(REQUIREMENTS) Copy the lines exactly, starting with the line that contains "Viewport: 1280px width, 720px" and going on through the line that contains "pos(264,483)", leaving the pictures out of your answer.

(DATA SECTION)

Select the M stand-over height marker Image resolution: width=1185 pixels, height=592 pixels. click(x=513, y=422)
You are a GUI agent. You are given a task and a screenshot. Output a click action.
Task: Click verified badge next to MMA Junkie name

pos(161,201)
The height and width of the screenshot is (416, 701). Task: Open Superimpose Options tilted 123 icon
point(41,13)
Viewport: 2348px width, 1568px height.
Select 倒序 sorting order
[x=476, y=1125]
* * *
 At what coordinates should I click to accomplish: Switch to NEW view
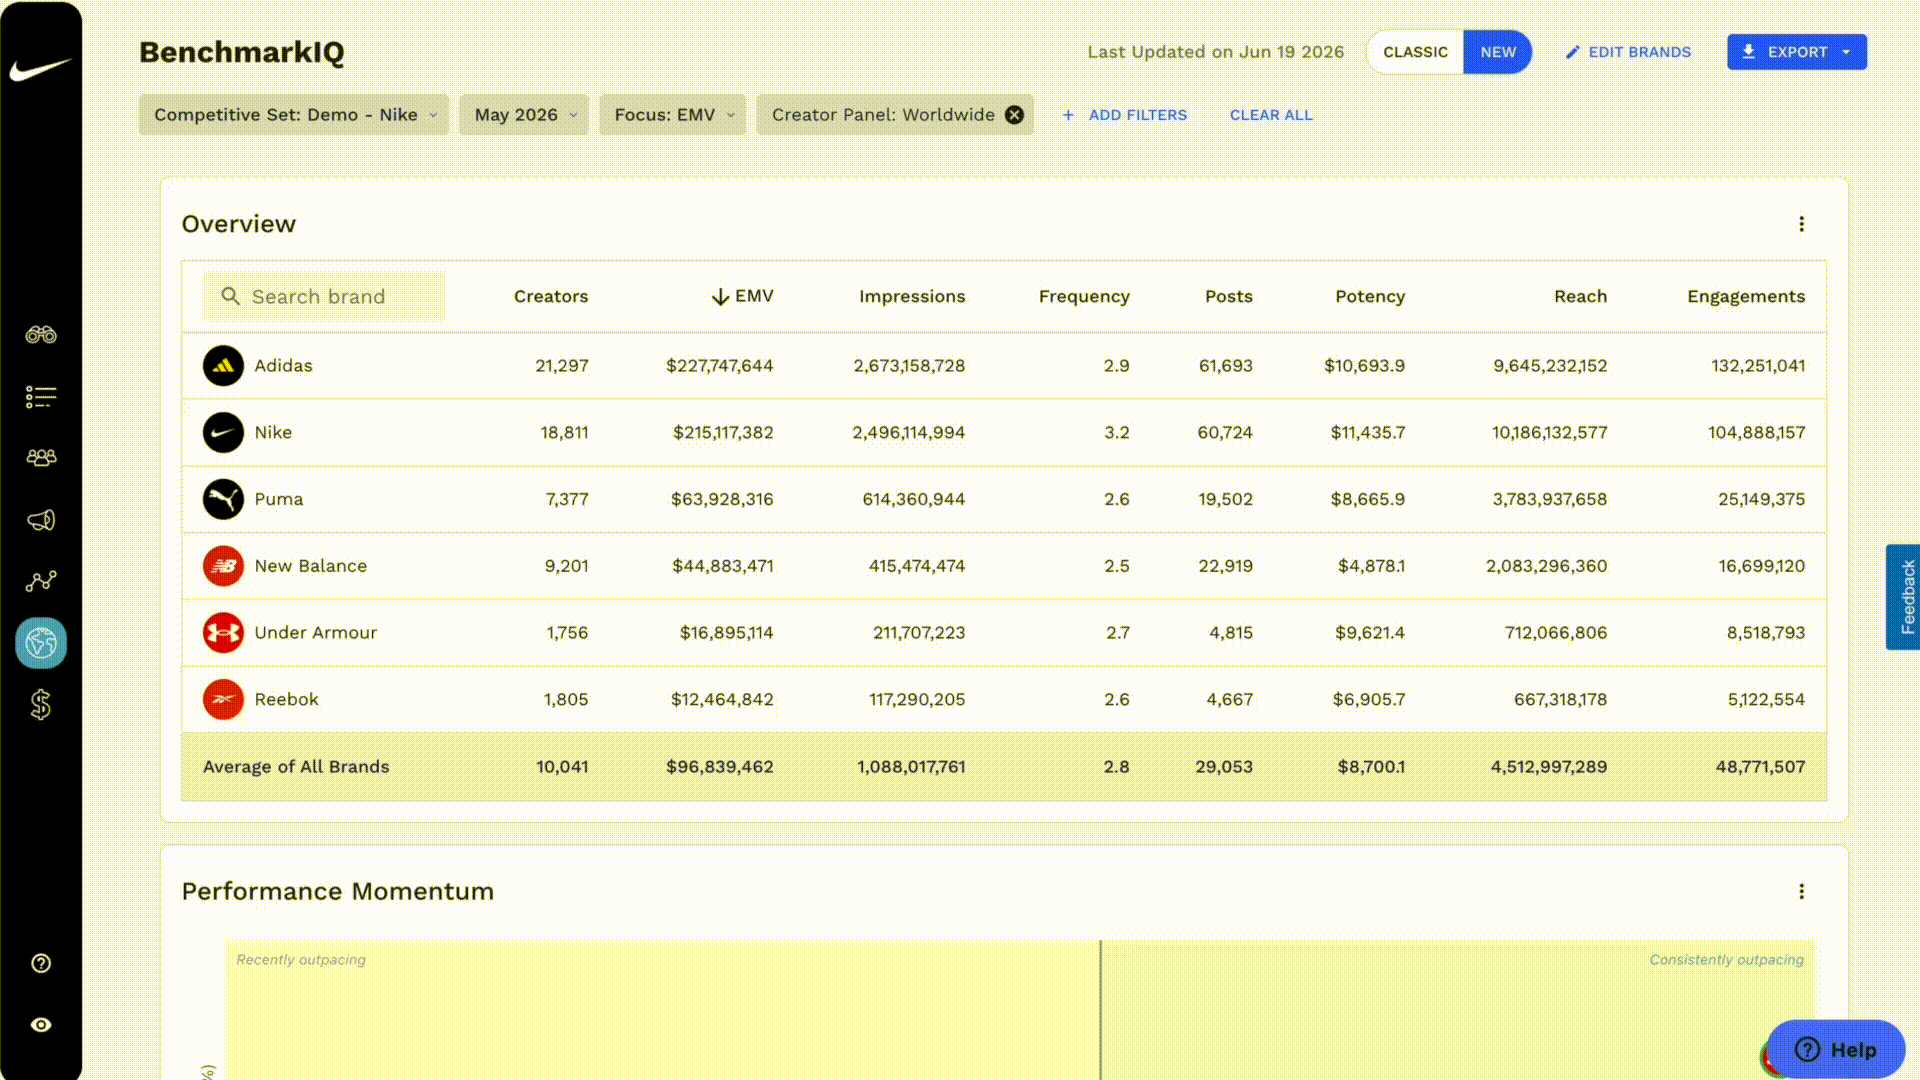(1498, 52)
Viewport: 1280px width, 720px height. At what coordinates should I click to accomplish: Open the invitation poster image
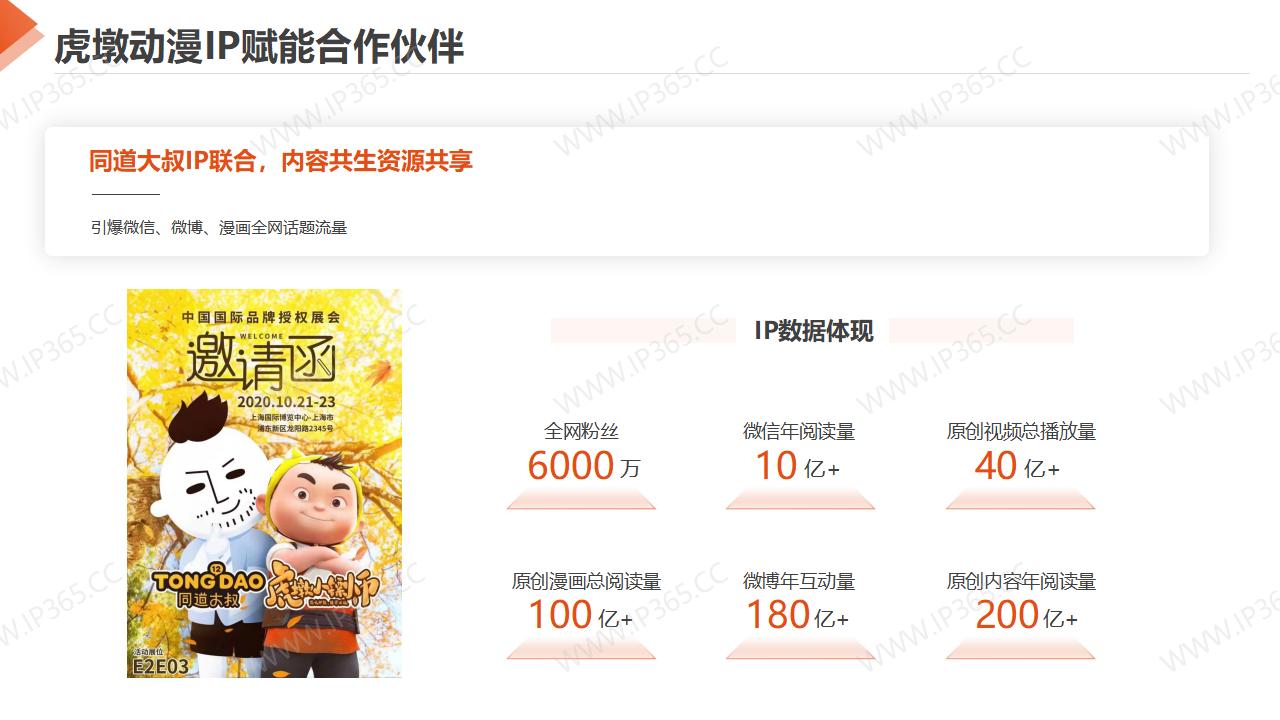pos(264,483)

(WRITTEN REPLY)
Viewport: 1280px width, 720px height. At what coordinates should I click to accomplish: Open the invitation poster image
pos(264,483)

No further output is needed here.